● Quoted passage
**Statistical site data over all days**

Reads:
* Regular input csv for all days, without gps

Outputs:
* '../static/data/sites/sites_behavior.json'

The output json contains many information on overall visitor behavior per site, such as total trips, total users, average trip duration, favorite transport mode, other sites visited by users and previous site visited before this one


TODO: some cleanup / documentation needed


In [None]:
# Configuration
OUTPUT_SITE_BEHAVIOR_FILE = '../static/data/sites/sites_behavior.json'

In [None]:
import pandas as pd
import geopandas as gpd
import h3pandas
from shapely.geometry import Point, Polygon, LineString
import json
import folium
import os
import numpy as np

In [None]:
li = []
li.append(pd.read_csv("sources/data_france_2024-07-24.csv"))

● Extracted records
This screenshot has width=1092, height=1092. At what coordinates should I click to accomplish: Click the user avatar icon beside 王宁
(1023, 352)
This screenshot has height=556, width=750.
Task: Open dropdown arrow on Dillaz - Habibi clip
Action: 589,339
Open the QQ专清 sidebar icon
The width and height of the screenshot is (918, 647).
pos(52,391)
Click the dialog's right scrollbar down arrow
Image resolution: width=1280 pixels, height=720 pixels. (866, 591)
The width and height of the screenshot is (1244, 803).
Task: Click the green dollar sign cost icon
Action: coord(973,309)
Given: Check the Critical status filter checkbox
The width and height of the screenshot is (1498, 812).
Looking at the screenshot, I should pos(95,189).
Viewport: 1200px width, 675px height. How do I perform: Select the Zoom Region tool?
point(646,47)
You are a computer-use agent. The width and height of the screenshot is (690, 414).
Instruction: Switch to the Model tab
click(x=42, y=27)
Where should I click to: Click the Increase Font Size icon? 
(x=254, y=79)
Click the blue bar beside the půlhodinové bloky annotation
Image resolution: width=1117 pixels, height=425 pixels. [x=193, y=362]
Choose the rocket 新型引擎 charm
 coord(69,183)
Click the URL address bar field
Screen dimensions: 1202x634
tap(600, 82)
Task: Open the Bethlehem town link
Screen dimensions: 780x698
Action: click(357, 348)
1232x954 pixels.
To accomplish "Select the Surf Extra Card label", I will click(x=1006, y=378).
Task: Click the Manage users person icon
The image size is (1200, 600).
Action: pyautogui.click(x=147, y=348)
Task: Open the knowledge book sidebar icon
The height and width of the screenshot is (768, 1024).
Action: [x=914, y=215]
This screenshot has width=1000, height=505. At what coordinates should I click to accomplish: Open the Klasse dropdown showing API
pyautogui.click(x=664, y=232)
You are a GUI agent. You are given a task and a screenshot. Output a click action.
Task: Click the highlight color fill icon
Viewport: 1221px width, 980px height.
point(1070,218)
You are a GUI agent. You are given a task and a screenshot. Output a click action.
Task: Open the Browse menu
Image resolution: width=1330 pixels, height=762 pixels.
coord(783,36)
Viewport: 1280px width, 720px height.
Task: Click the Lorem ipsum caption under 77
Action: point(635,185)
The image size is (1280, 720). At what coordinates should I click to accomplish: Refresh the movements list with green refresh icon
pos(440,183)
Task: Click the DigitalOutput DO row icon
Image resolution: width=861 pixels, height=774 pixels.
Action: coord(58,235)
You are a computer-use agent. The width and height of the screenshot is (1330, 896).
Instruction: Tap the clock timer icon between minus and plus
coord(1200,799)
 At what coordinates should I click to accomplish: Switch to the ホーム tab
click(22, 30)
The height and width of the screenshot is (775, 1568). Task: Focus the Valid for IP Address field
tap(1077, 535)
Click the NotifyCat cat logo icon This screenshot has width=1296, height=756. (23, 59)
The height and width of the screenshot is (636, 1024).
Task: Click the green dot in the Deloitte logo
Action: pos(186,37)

● Task set
1. Count the lines of the entries that contain the string "logo". Reply with the number alone.
2. Extend the site behavior notebook past its final line.
The site behavior notebook and the entries are unrelated pieces of material.

● Results by task
1. 2

2.
li.append(pd.read_csv("sources/data_france_2024-07-25.csv"))
li.append(pd.read_csv("sources/data_france_2024-07-26.csv"))
li.append(pd.read_csv("sources/data_france_2024-07-27.csv"))
li.append(pd.read_csv("sources/data_france_2024-07-28.csv"))
li.append(pd.read_csv("sources/data_france_2024-07-29.csv"))
li.append(pd.read_csv("sources/data_france_2024-07-30.csv"))
li.append(pd.read_csv("sources/data_france_2024-07-31.csv"))
li.append(pd.read_csv("sources/data_france_2024-08-01.csv"))
# li.append(pd.read_csv("sources/data_france_2024-08-02.csv"))
# li.append(pd.read_csv("sources/data_france_2024-08-03.csv"))
# li.append(pd.read_csv("sources/data_france_2024-08-04.csv"))
df_src = pd.concat(li, axis=0, ignore_index=True)

In [None]:
df_src = df_src.rename(columns={"moover_id": "user_id"})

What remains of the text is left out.